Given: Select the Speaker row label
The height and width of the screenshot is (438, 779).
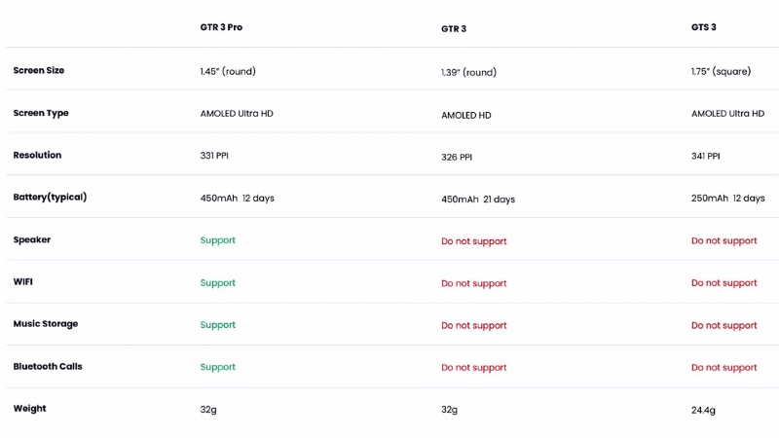Looking at the screenshot, I should point(32,239).
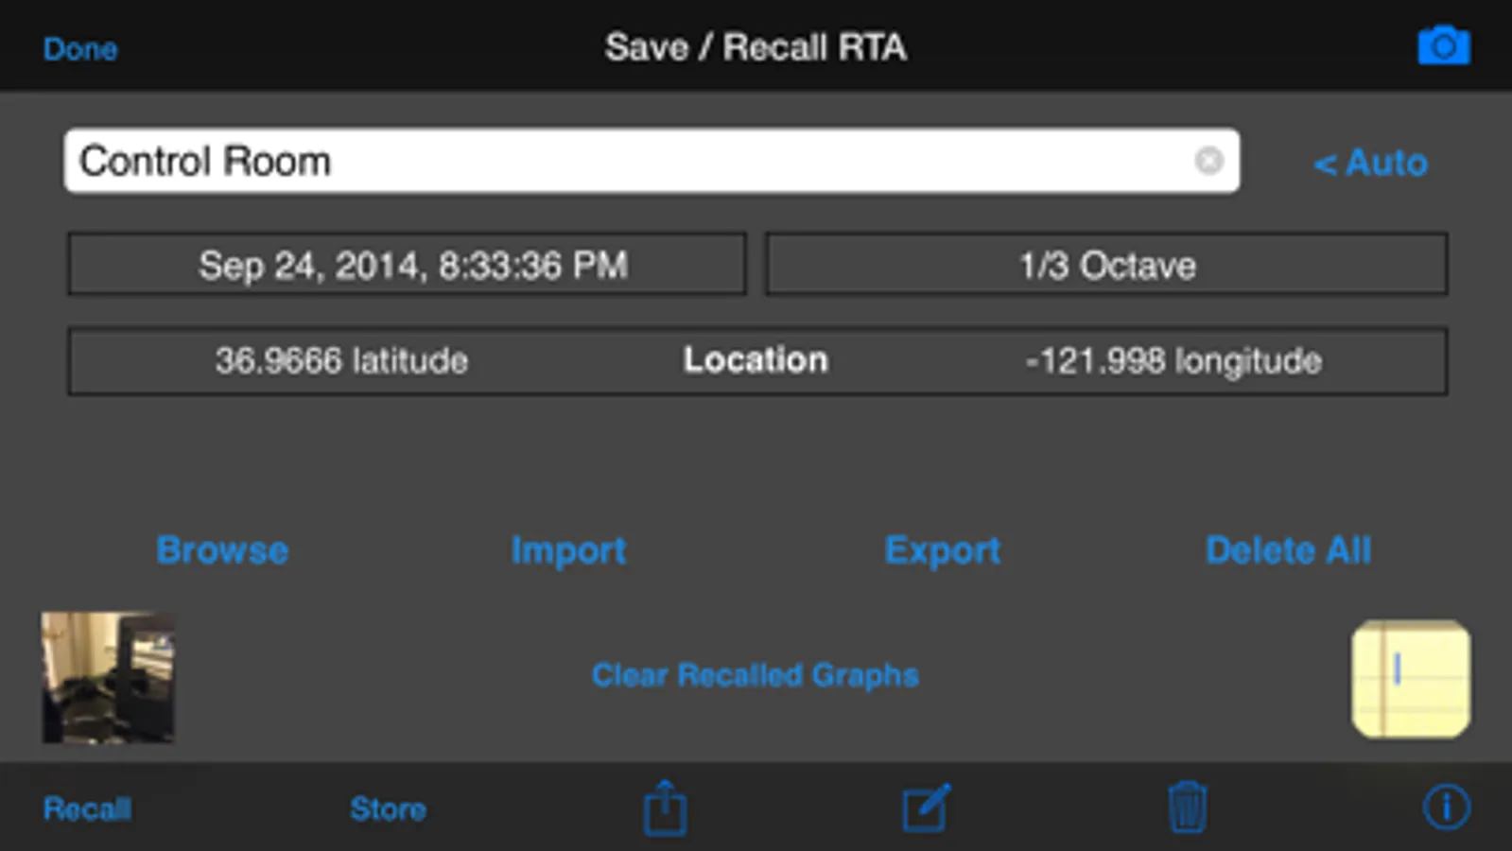The height and width of the screenshot is (851, 1512).
Task: Select Store in the bottom toolbar
Action: click(x=388, y=808)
----
### What needs to be done
Each of the entries above must be output exactly, with none of the pictures.

### Finished exercise
Given: Select the Speaker row label
The height and width of the screenshot is (438, 779).
Looking at the screenshot, I should point(32,239).
The height and width of the screenshot is (851, 1512).
Task: Select Store in the bottom toolbar
Action: click(x=388, y=808)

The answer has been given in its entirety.